ECIP 1106: Endorser Transactions Source

AuthorIsaac
Discussions-Tohttps://github.com/ethereumclassic/ECIPs/issues/423
StatusDraft
TypeInformational
Created2020-09-04

Simple Summary

Describes a practice enabling chain discretion based on endorsements by verifiable identities.

Abstract

Provide a way for node operators to prefer an arbitrary chain segment, and to use that preference to thwart bad guys.

Motivation

A low hash rate has caused Ethereum Classic’s consensus algorithms to yield inconvenient and undesirable finality rates.

This proposal describes a method for collective chain discretion which is currently achievable, avoiding any required modifications to existing consensus protocol.

Specification

Transactions are included in chain state which signal an identity-verifiable endorsement.

Such transactions can be observed and acted upon in case of chain identification and discretion challenges.

Endorser Transactions

Transactions are made by an endorsing entity including information in the data field referencing the block hash (or some other unique characteristic) of some endorsed ancestor block.

The construction of this value could be of the form 0xff<block hash>.

Endorsement Observation

A node registers some list of trustee entities from whom they wish to acknowledge endorsements.

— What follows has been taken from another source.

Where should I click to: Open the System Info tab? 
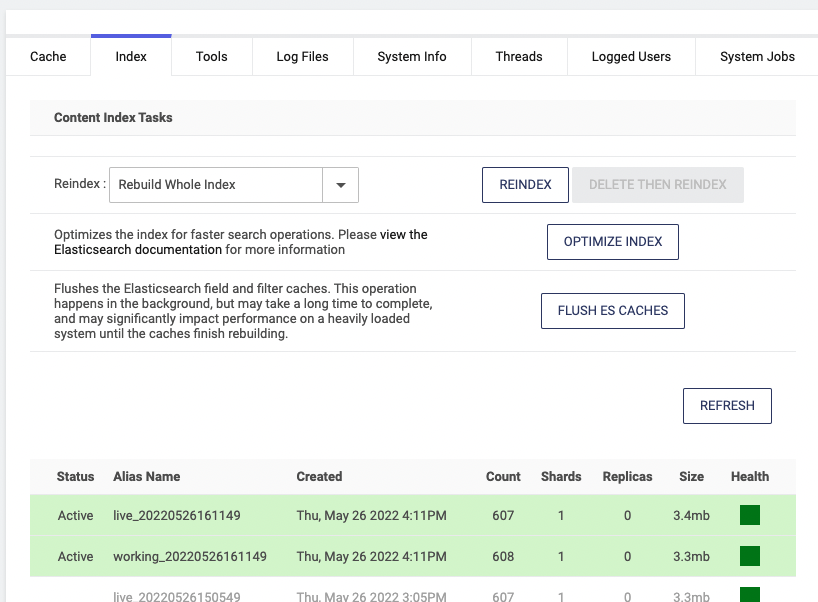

These entities are encoded as transaction author identities (sender address, from).

Transactions with a data field value matching the general pattern described above are filtered from the set of on-chain transactions. This set of filtered transactions are filtered again for positive matches against the local list of trustee authors.

Chain segments with positive matches for trustee endorsements are preferred in case of chain discretion challenges.

Rationale

The identity of an endorser transaction authorship is verifiable because transaction validity depends on valid signing.

Backwards Compatibility

There are no known backward compatibility issues.

Security Considerations

Costs of Implementation

For miners acting as endorsers, the cost of including an endorsement transaction is equal to the opportunity cost of a replacing the transaction authored by anyone else. If block space competition is incomplete (an unfilled block), the transaction is free (aside from the nominal cost of CPU processing to generate the transaction).

In the general case, the cost of creating an endorsing transaction is equal to cost of that transaction in gas fees.

The cost of observation of such transactions is expected to be programmatically nominal.

Trustee Sociology and Incentives

It is expected that “followers” subscribing to endorsements should limit their set of trustees to a minimum, subscribing only to the most trustworthy and staked entities; risk of betrayal by any one of an observer’s trustees should be met with commensurate risk management.

It should be expected that trustee lists would be kept private for any given observing node.

In practice, a handful of sufficiently large miners should be expected to comprise the universal set of distinct trustees.

Discretion Challenges

Discretion challenges can be generally understood as any case where a node’s view of blockchain state warrants their suspicion. The programmatic or analogue execution of such deliberation is subjective, and not discussed in this document.

Is this Proof-of-Authority?

No. Proof of Authority networks use identity authorization as a condition of block production. The endorsement transactions pattern offers a way for node operators to have a choice of trustee when their node is faced with tough decisions.

The cases in which these decisions would occur have been such that a pure proof-of-work consensus is at odds with social benefit. This approach intends to provide a tool whereby node operators can express and observe an aspect of the social and economic context, at the behest of the node operator.

How is this different than other “Checkpoint” solutions?

This solution does not offer any canonical checkpoint, nor any means of establishing one. Most checkpointing solutions do this.

This solution does not rely on any single oracle or oracles, whereas most checkpointing solutions look to core developers, adjacent networks, or hardcoded values for sources of truth. Instead, this solution offers an existing way for node operators to express and observe chain preference. The ultimate impact of the feature on the network remains strictly in the hands of the operators.